Everyone still posts on .net so you know they aren't dead...

I think we don't have enough n00bs asking repeat questions so everyone can chime in. 

I'll post up those pics in a few.


----------



## Ruben (Oct 15, 2002)

hard to see.


----------



## Ruben (Oct 15, 2002)

another


----------



## DaddySkier (Oct 16, 2002)

Eager to answer the call for another mod.... Here, let me try it out...... "Search"....


----------



## ALTYHOLIC (Oct 19, 2002)

OhTwoAltimaSE said:


> *another *


So you painted them from a dull black to a glossy black?


----------



## Ruben (Oct 15, 2002)

ALTYHOLIC said:


> *So you painted them from a dull black to a glossy black? *


With those wheels you could see all the rust spots, and gray looking flat black on the rotors. The calipers also stood out being gray.

So I took semi gloss engine paint ($3.99) and put on a couple of coats.

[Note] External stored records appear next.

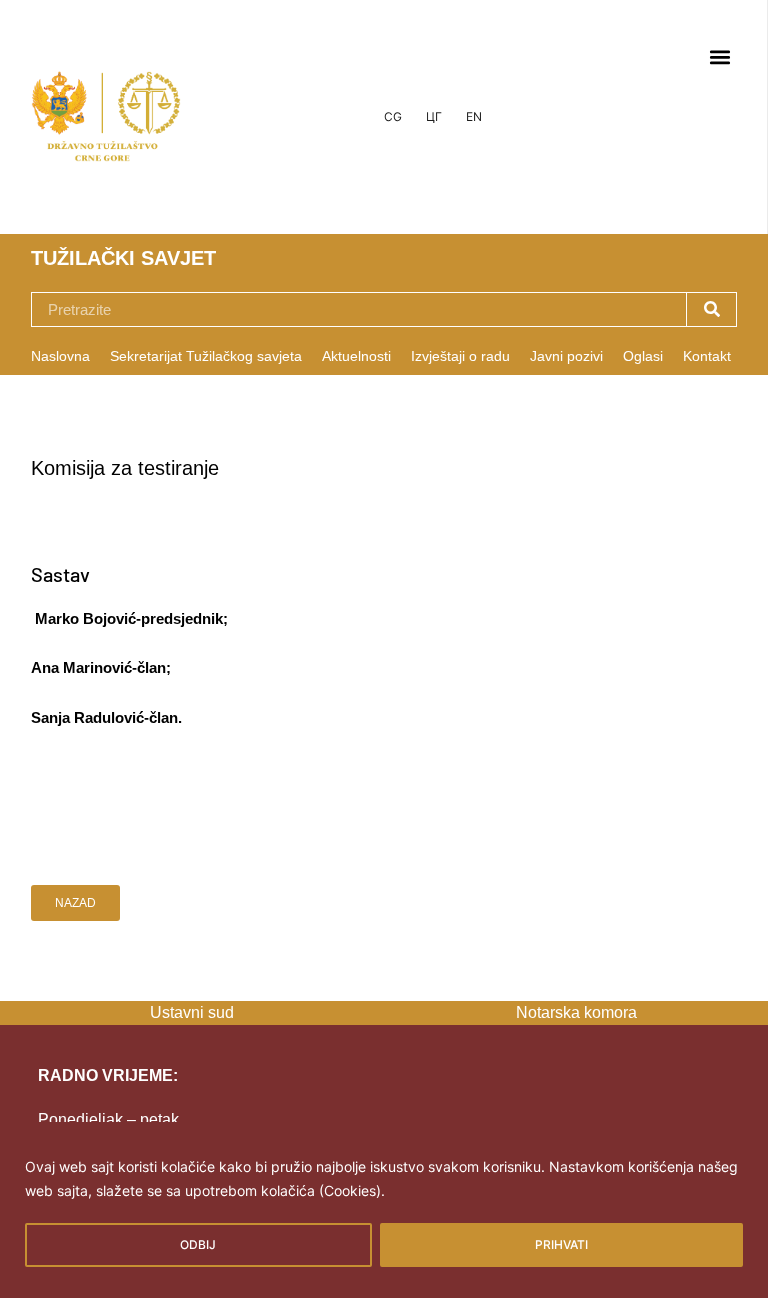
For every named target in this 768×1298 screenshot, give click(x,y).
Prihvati (561, 1244)
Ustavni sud (192, 1012)
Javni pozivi (566, 356)
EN (474, 116)
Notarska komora (576, 1012)
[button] (719, 56)
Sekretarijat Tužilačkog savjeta (206, 356)
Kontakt (707, 356)
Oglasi (643, 356)
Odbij (198, 1244)
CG (393, 116)
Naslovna (60, 356)
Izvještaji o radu (460, 356)
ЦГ (434, 116)
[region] (384, 1210)
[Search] (711, 309)
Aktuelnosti (356, 356)
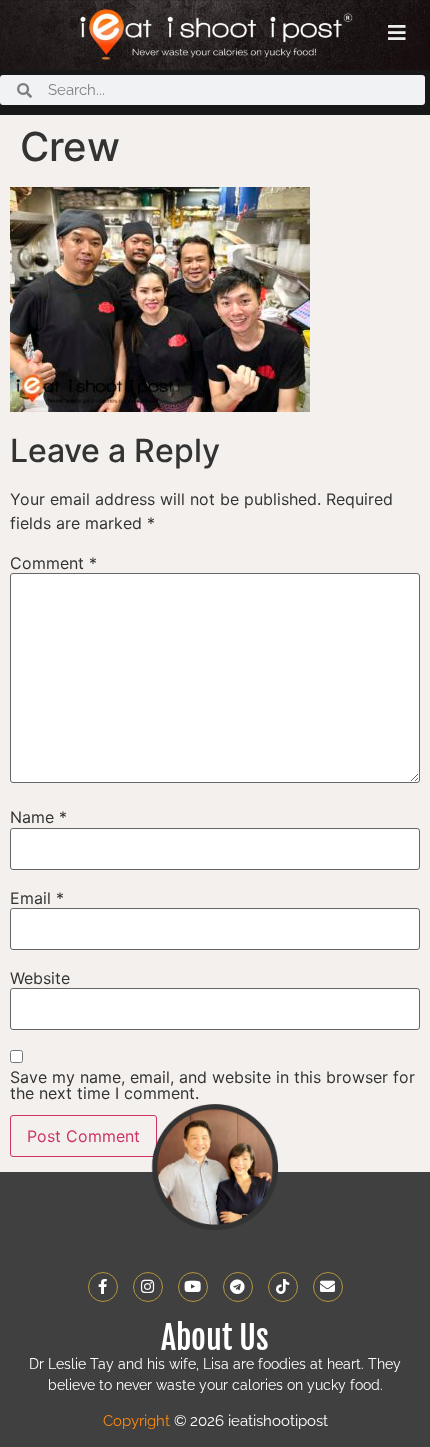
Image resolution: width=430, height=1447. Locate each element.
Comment (53, 563)
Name (38, 817)
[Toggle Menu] (397, 33)
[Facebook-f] (103, 1287)
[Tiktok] (283, 1287)
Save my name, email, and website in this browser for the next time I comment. (212, 1085)
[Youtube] (193, 1287)
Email (37, 898)
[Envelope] (328, 1287)
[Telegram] (238, 1287)
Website (40, 978)
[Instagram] (148, 1287)
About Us (215, 1338)
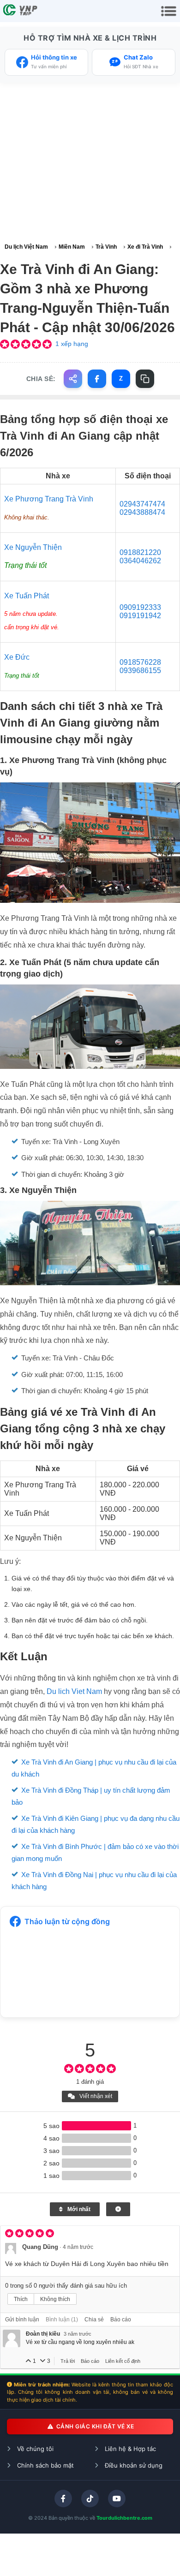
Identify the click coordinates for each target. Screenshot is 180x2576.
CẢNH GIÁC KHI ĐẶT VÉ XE (94, 2426)
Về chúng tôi (34, 2448)
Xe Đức (17, 657)
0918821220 (140, 552)
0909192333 (140, 607)
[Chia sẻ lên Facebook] (97, 379)
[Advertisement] (90, 162)
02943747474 (142, 504)
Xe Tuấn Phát (26, 596)
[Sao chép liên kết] (145, 379)
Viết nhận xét (95, 2096)
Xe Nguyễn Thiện (33, 547)
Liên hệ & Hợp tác (129, 2448)
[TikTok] (90, 2498)
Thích (21, 2299)
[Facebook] (63, 2498)
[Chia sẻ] (73, 379)
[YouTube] (117, 2498)
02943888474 (142, 512)
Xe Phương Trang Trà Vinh (48, 499)
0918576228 (140, 662)
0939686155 (140, 670)
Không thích (55, 2299)
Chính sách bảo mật (44, 2465)
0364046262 (140, 561)
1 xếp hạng (71, 343)
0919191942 (140, 616)
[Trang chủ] (21, 11)
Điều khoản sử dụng (132, 2465)
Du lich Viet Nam (74, 1691)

It looks really good in person. I'll have to take another picture in the daylight so the flash doesn't reflect.


----------



## ALTYHOLIC (Oct 19, 2002)

OhTwoAltimaSE said:


> *With those wheels you could see all the rust spots, and gray looking flat black on the rotors. The calipers also stood out being gray.
> 
> So I took semi gloss engine paint ($3.99) and put on a couple of coats. It looks really good in person. I'll have to take another picture in the daylight so the flash doesn't reflect. *


Better yet, just bring it up on the 16th so I can see it in person! 

Yeah, I know what you mean about the rust spotting on the rotors. After a rain, they look like ish!


----------